=== LISTED ENTRIES ===

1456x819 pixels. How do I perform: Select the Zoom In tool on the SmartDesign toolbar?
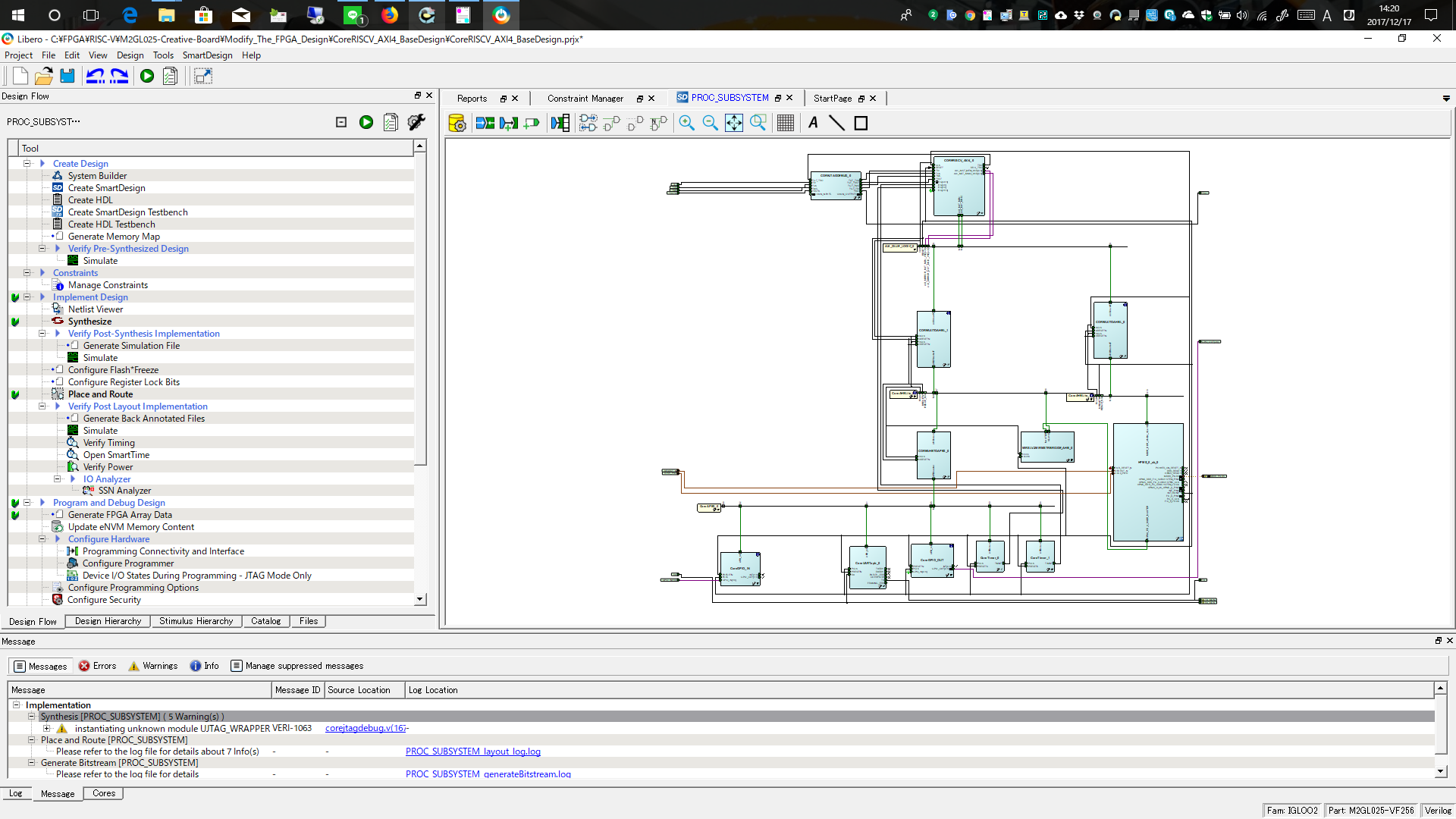[x=686, y=123]
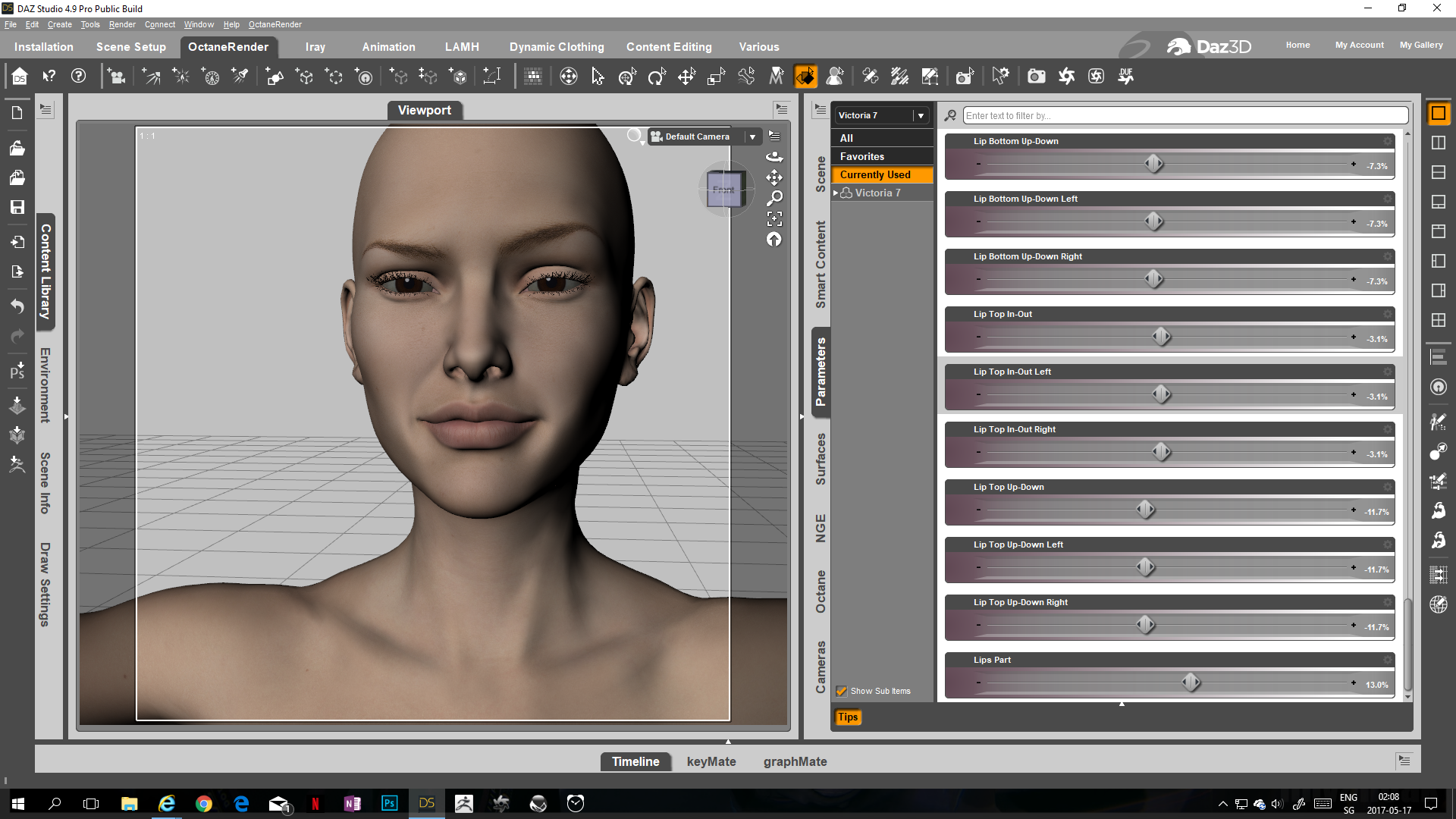Click the Tips button
Screen dimensions: 1456x819
tap(847, 717)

===

§ INSTRUCTIONS FOR THE TASK:
Output the full set of records above without changing a word, and drop the images.

§ TASK RESULT:
1456x819 pixels. How do I perform: Select the Zoom In tool on the SmartDesign toolbar?
[x=686, y=123]
Click the Tips button
Screen dimensions: 1456x819
tap(847, 717)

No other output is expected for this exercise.